しまった……。何でこんな重大なミスを。ごちそうしてもらえるという事で浮かれて思考停止してしまっていた。しかも僕は優柔不断な人間で物事を決めるのに凄く時間がかかるのだ。せっかく早起きしたのに着ていく服が決まらなくて、結局いつもと同じ時間に家を出ることになったり。
好きな子に何てLINEを返したらいいか悩んで2日ぐらい既読無視してしまったり。昼飯を悩み過ぎて食べる時間を失って熱々のラーメンを3分でぶち込んだこともあるのだ。
どうしよう! 決められない! マジで何でも良い! 何でも食べたい! 中村さんに決めてもらいたい!
中村さんがこっちを見ている。早く何か言わなければ!
中村さん「刺身〜!何が食べたいんだよ〜!」
僕「わぁ〜! 中村さんは何食べたいですか?」
中村さん「俺の事はいいよ!お前が食べたいもんだよ!」
くそっ!なんて男前なんだ!
僕「うわ〜! なんでもイケちゃいますね〜!」
中村さん「なんでもとか言うなよ! 遠慮すんな! 本当に刺身の食べたいもん言えよ!」
もう! 男前すぎ! 本当に何でもいいのに! どうしよう!
中村さん「ちょっとコンビニで金おろしてくるわ!」
中村さんがコンビニに入って行った。
ちくしょう! 僕とした事が。
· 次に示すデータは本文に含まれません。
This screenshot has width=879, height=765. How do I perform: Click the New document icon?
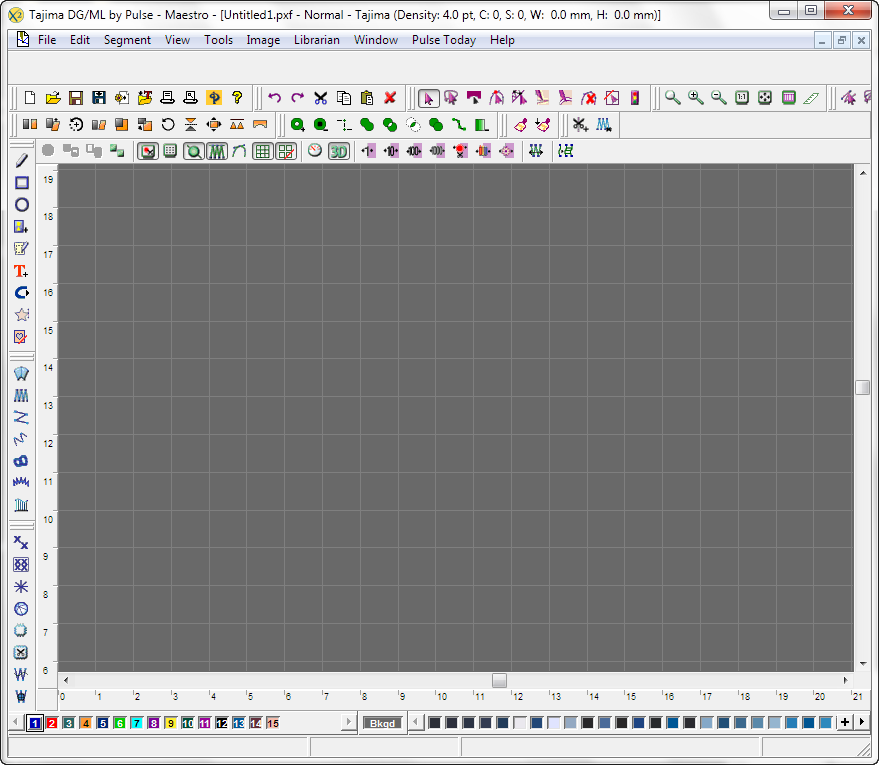pos(30,98)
お手伝いの終わりかけで飯に行く兆候はあったのに! あの時から自分が何を食べたいか考えておけば! しかも中村さんがコンビニに入って僕に1人の時間を与えたと言う事は戻ってきた時には何を食べたいか決めなきゃいけない気がする。考えろ! 僕は何が食べたいんだ!
ハァハァ……ハァハァ! だめだ! なんにも思いつかない!! やばい! 中村さんが戻ってくる! 落ち着け! 落ち着け!
「瑞兆」のかつ丼食いたかったんだよな
中村さん「何食べたい?」
僕「ハァハァ、えっと中華以外でお願いします!」
中村さん「中華以外…?」
僕「はい。昨晩チャーハンを食べたので。」
中村さん「そうか! 中華以外だな! よし!」
よし!! 切り抜けた!! 消去法で中華を削る事で意思を示したぞ。中村さん決めてください!
中村さん「中華以外だな〜! いや、もっと絞れよ!」
僕「絞れ……?」
中村さん「もっと絞らないと! 米か、麺かで選べ!」
僕「ハァハァ……じゃあ麺で!」
中村さん「麺だな! どこの店がいい?」
僕「どこの店……? ハァハァ……あっ! 近くのホルモンつけ麺はどうですか??」
中村さん「俺ホルモンつけ麺、昨日、食ったんだよ! 麺なのか〜! 俺、瑞兆のかつ丼食いたかったんだよな。」
瑞兆(ずいちょう)は渋谷にある、カツがサクサクの美味しいかつ丼屋さんだ。名前を聞いたら、めちゃくちゃ食べたくなってきた。中村さんも食べたいし僕も食べたい。瑞兆だ! 瑞兆に決まり! 瑞兆にGOだ!
僕「瑞兆イイっすねぇ〜! 瑞兆にしますか!」
中村さん「なんでだよ! 麺が良いって言ってたろ! 無理すんな!」
僕「いや、僕、本当に瑞兆が…」
中村さん「刺身! ……お前が食いたいもんを食べるんだよ! 遠慮すんな!」
中村さん……。中村さんは僕が麺をどうしても食べたいと食べたいと信じきってる。